** WRITTEN REQUEST **
Please lay out the material from the line containing "This screenshot has height=299, width=355." up to and including its last line as a JSON list of strings, one string per line, with blank lines and pictures omitted.

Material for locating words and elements
====================
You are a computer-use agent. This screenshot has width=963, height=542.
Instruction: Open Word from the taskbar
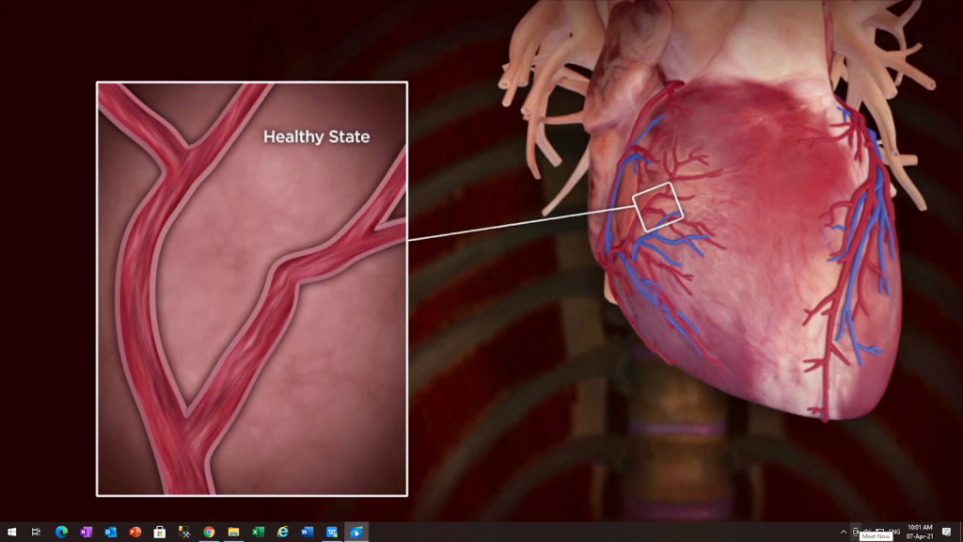click(x=308, y=533)
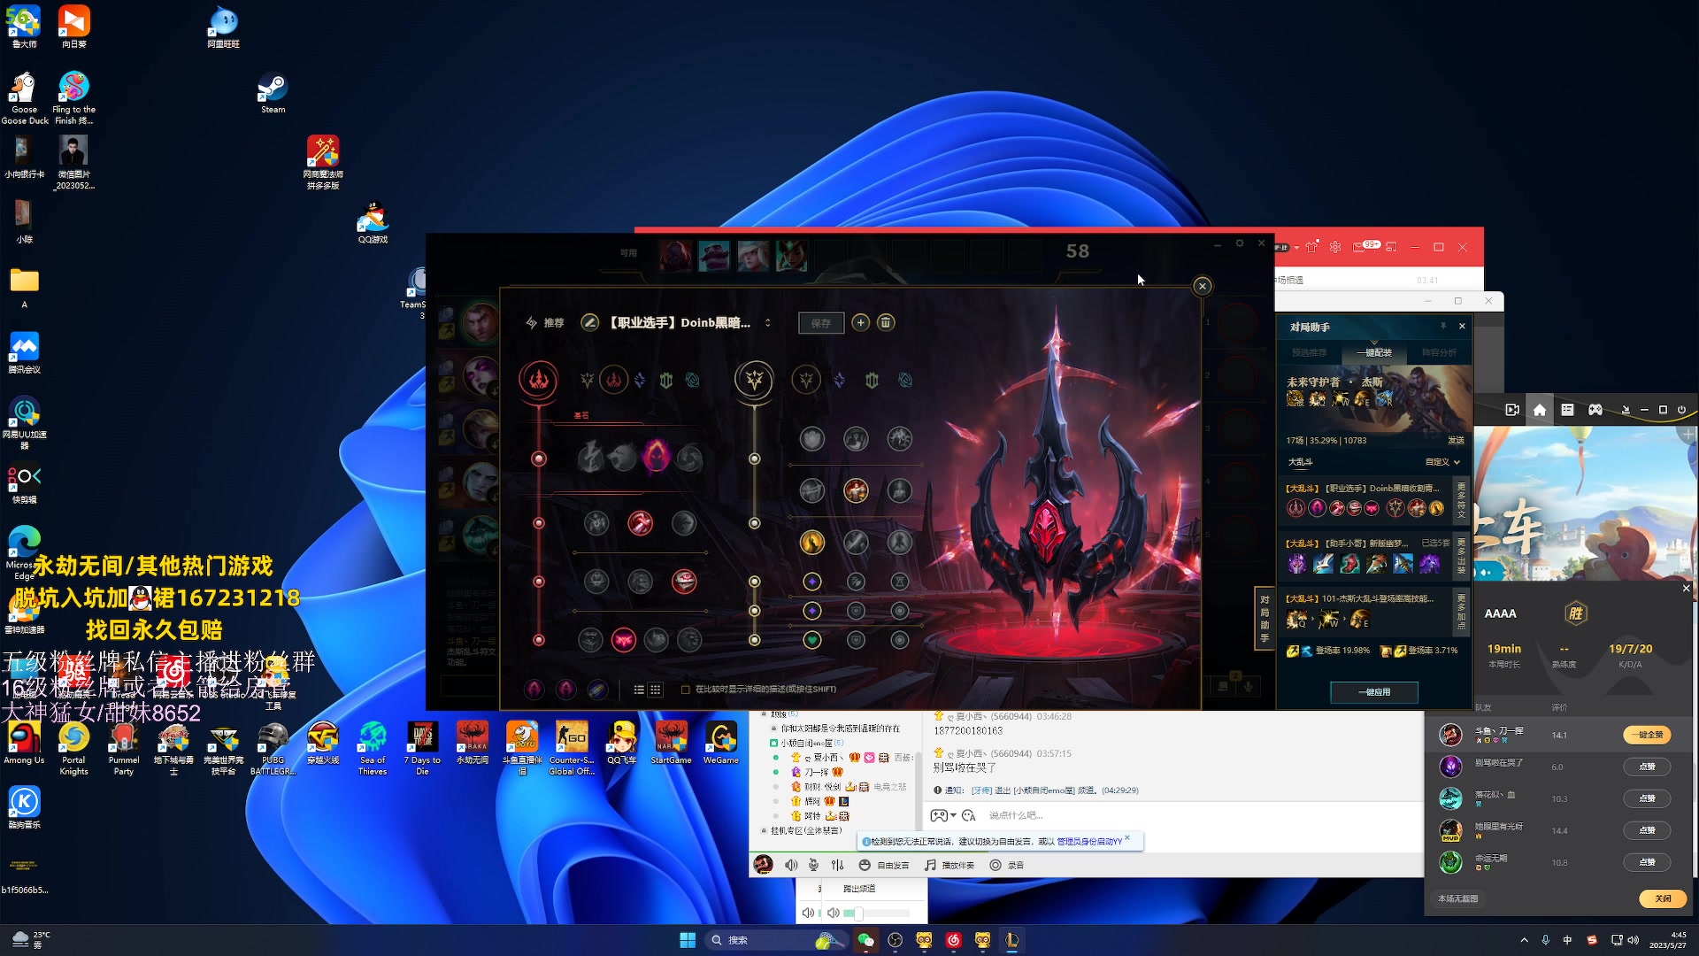Toggle the speaker mute icon in voice toolbar
This screenshot has height=956, width=1699.
pyautogui.click(x=790, y=865)
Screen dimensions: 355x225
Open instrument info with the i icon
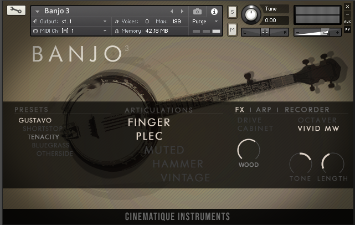214,12
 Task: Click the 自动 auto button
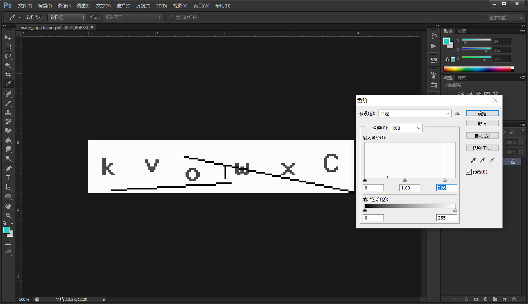coord(482,136)
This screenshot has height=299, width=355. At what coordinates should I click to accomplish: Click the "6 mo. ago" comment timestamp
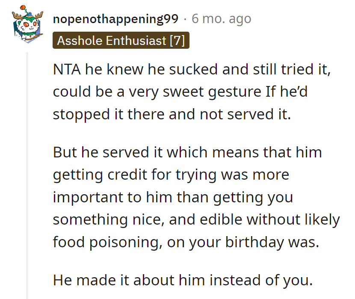pos(221,19)
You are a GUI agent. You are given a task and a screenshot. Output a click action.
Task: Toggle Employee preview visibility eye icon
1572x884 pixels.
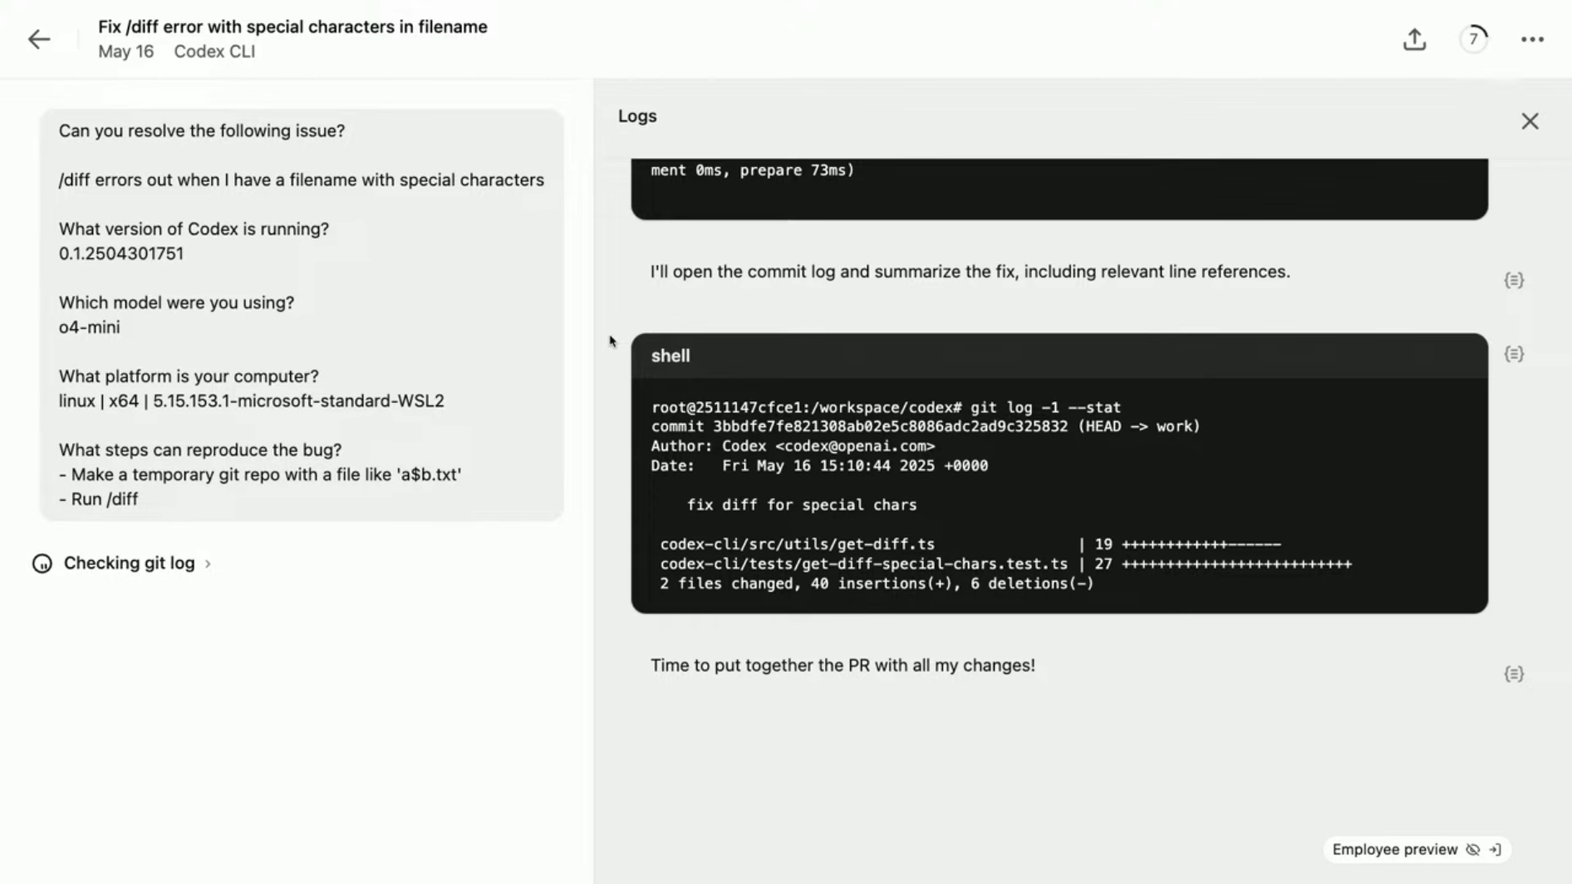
====================
** ANSWER **
[
  "This screenshot has height=299, width=355. At what coordinates should I click to accomplish: Click the \"6 mo. ago\" comment timestamp",
  "pos(221,19)",
  "You are a GUI agent. You are given a task and a screenshot. Output a click action.",
  "Task: Toggle Employee preview visibility eye icon",
  "1572x884 pixels."
]